I voted YES on the TIF, and I thought it would be closer, and maybe a better turnout effort might have helped, to reach any segment of the nonvoters who might have otherwise understood different and more targeted arguments than were made. We have had higher turnouts where the actual stakes were more widely and deeply felt, for Vision fund projects, Civic Center, etc.
Come back with something better if you believe in this, and sell it better. Don’t waaaaaaaaaaah the day away decrying the few who bothered to vote and just said ‘no.’
Thoughts: Gen. Norman Schwarzkopf used to tell reporters “we can’t fight the war we want, we have to fight the war we HAVE.” And in Terminator 2, Sarah Connor carved it into a picnic table – “No Fate” meaning There Is No Fate But What We Make.
Rapid City has used TIFs more than anyone else in the state. This may simply be a case of pushing the envelope too far.
Is there a hillside Pete Lien can strip mine for several decades near Brookings? If so he may be interested in relocating there and taking his LibertyLand vanity project with him.
You’d love it.
You sound like someone who buys hamburger at a grocery store and does not understand it comes from a cow. Regardless of the TIF, I am extremely grateful for the work Pete Lien does “strip mining for several decades” so that we have gravel for our roads and material for concrete. Where do you think gravel comes from? Magic Dump Trucks……….
How much was the Brookings TIF? Wasn’t it $5.5 million? Far cry from $125 million.

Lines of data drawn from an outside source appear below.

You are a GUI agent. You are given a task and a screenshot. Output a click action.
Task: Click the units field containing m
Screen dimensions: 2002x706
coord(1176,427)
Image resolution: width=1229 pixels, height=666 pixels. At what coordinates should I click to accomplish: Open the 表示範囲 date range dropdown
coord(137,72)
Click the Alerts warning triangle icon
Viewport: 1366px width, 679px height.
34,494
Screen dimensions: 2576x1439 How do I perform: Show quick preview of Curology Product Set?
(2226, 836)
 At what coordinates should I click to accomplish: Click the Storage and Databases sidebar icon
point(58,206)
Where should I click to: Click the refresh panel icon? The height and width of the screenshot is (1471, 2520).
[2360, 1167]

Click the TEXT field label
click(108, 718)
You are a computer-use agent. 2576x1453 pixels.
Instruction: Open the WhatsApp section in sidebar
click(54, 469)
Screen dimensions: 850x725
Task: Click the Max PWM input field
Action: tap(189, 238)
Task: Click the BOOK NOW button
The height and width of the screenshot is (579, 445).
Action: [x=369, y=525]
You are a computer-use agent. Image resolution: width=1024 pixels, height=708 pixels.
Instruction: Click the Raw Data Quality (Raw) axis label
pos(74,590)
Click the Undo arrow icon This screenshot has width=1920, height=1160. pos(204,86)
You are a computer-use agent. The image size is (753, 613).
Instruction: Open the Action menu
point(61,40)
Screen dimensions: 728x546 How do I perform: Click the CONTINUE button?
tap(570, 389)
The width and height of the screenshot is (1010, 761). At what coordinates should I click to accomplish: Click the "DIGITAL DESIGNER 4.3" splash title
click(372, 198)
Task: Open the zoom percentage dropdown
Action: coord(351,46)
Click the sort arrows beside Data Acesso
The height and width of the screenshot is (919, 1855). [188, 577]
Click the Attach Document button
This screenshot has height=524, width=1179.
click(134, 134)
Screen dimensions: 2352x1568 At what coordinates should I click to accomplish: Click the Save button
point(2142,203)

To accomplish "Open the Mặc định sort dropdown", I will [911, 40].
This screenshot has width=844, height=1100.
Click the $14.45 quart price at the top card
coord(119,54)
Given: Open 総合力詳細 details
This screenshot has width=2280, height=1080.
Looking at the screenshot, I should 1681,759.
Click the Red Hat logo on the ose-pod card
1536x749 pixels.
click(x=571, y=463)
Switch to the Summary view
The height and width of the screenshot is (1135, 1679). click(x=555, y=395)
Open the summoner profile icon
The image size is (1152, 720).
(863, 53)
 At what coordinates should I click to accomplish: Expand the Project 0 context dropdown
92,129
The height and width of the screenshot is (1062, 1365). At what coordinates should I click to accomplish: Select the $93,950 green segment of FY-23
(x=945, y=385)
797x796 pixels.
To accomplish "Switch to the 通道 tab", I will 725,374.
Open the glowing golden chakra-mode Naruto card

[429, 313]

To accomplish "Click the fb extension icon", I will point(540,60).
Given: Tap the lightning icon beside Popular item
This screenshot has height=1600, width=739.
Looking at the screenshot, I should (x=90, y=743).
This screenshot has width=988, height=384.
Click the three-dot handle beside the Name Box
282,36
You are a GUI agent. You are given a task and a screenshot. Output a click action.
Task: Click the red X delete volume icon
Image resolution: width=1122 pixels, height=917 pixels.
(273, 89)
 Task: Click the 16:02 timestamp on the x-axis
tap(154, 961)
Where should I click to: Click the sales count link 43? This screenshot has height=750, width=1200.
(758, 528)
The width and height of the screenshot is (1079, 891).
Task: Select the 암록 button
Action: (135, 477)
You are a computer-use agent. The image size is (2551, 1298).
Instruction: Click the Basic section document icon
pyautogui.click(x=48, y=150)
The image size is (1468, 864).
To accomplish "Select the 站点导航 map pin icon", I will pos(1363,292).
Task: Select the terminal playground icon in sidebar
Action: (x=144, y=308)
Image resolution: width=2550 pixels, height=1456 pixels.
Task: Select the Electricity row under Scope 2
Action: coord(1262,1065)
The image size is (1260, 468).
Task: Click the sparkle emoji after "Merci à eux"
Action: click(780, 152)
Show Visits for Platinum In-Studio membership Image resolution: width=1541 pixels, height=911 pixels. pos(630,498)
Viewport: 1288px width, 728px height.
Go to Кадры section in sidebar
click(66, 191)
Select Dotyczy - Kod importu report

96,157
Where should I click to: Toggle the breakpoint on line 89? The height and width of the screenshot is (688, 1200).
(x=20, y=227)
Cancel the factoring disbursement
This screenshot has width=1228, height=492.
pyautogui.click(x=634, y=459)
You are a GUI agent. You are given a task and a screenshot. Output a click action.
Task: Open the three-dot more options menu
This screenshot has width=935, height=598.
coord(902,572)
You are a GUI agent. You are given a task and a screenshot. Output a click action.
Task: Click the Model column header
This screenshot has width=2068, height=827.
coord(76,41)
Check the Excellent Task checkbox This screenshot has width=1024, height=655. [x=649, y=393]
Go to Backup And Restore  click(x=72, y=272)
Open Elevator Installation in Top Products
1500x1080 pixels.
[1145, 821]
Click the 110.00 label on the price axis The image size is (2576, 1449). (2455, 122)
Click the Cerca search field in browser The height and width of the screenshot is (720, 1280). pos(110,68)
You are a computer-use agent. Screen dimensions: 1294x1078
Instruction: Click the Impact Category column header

The person that wrote this article sounds exactly like the people they are complaining about. Throwing a fit because it didn’t go the way they wanted. Way to cherry pick things and write an entire article on it. People who had issues with the TIF largely were not against growth. They wanted more transparency and representation in how the largest TIF in SD history was going to be spent. Instead of bashing, reach out and talk to citizens and paint a full picture.
I’m sure if it’s more nuanced than this but if a developer wants to make a huge investment in business here because they think the ROI is great. Then why didn’t they just go to a bank.
If this many people voted against the TIF, how successful do you think it would be once built if it passed? Or even during production? Would it only be sustainable by tourist? All year?
There are several other TIFs that passed recently and some are literally for new restaurants being built right now in Rapid City literally. Why did they pass and not this one? Why did the Sport complex TIF pass largely unchallenged?